==== Document passage
InternBootcamp/internbootcamp/bootcamp/edoegraphs/edoegraphs.py

"""# 

### 谜题描述
John Doe decided that some mathematical object must be named after him. So he invented the Doe graphs. The Doe graphs are a family of undirected graphs, each of them is characterized by a single non-negative number — its order. 

We'll denote a graph of order k as D(k), and we'll denote the number of vertices in the graph D(k) as |D(k)|. Then let's define the Doe graphs as follows:

  * D(0) consists of a single vertex, that has number 1. 
  * D(1) consists of two vertices with numbers 1 and 2, connected by an edge.
========
==== Given entries
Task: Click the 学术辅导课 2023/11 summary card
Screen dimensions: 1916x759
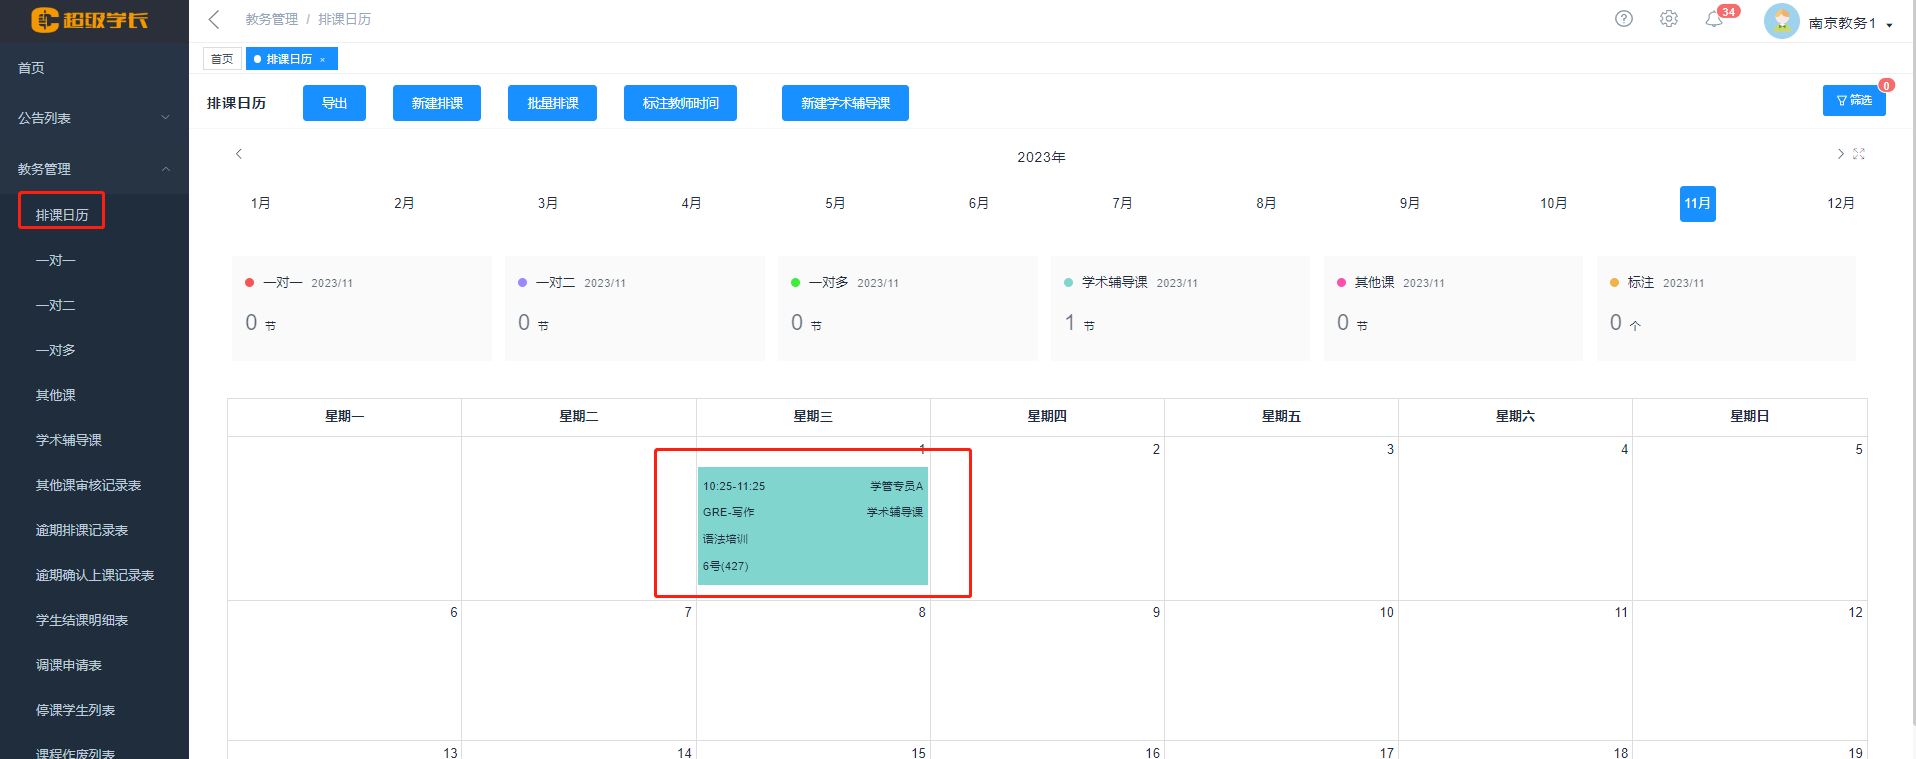Action: (x=1180, y=308)
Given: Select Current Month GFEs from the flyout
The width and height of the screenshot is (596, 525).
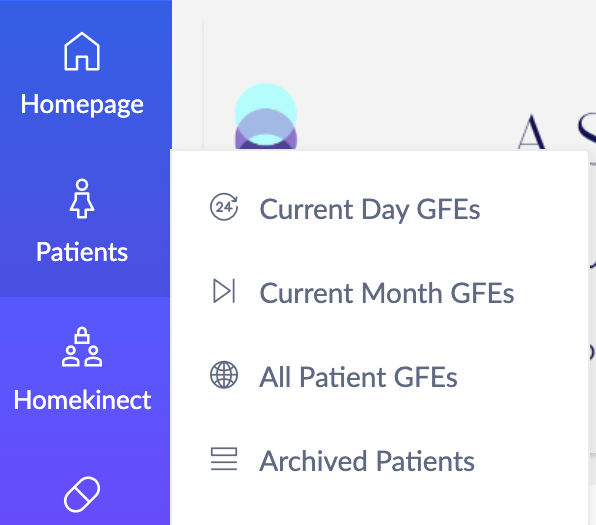Looking at the screenshot, I should (x=387, y=293).
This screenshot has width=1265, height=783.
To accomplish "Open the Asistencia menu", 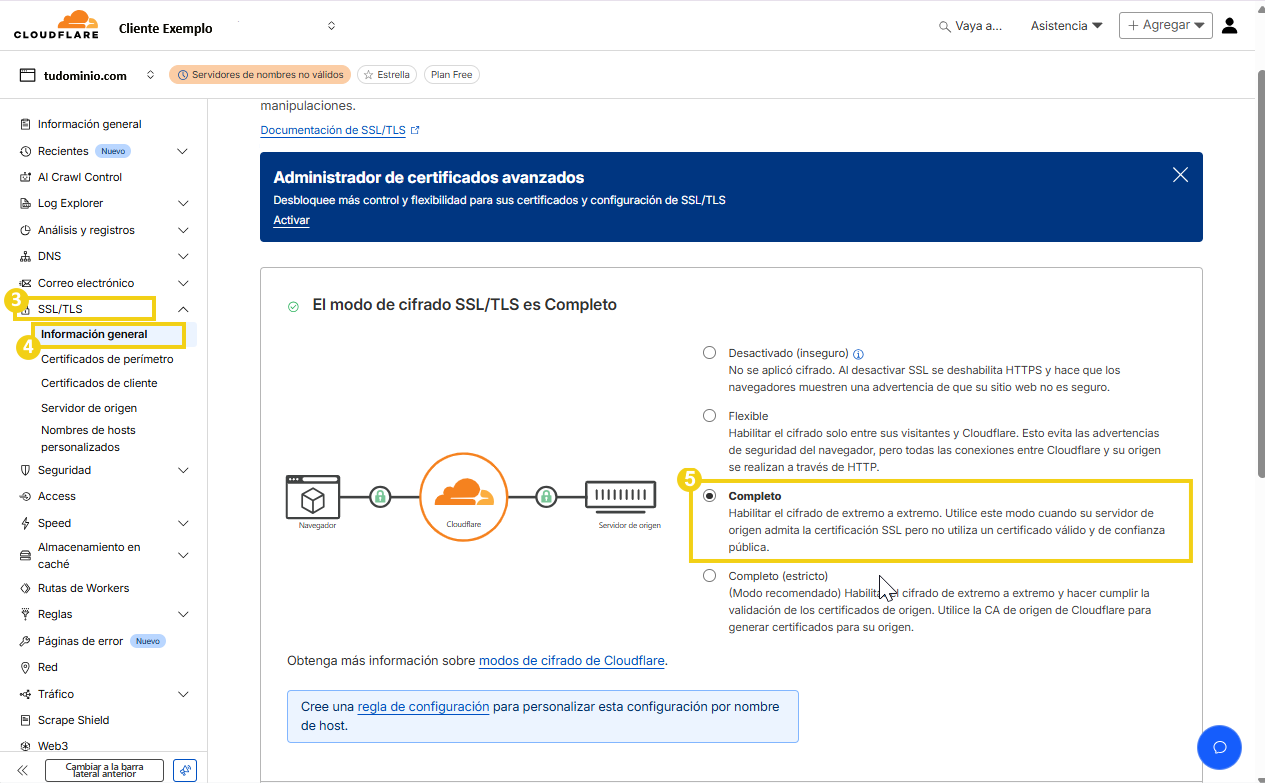I will point(1065,25).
========
Work instructions
**1.** In the Doe graphs description, quote the passage between "InternBootcamp/internbootcamp/bootcamp/edoegraphs/edoegraphs.py" and "number — its order.", inclusive.
**2.** Using the Doe graphs description, state whether each statement agrees with it, and quote the words that decide each answer: (a) Each Doe graph is characterized by a single non-negative number called its order. (b) D(0) consists of two vertices. (c) The Doe graphs are a family of directed graphs.

List of solutions
**1.**
InternBootcamp/internbootcamp/bootcamp/edoegraphs/edoegraphs.py

"""# 

### 谜题描述
John Doe decided that some mathematical object must be named after him. So he invented the Doe graphs. The Doe graphs are a family of undirected graphs, each of them is characterized by a single non-negative number — its order.

**2.**
(a) Yes: "each of them is characterized by a single non-negative number — its order."
(b) No: "D(0) consists of a single vertex, that has number 1."
(c) No: "The Doe graphs are a family of undirected graphs"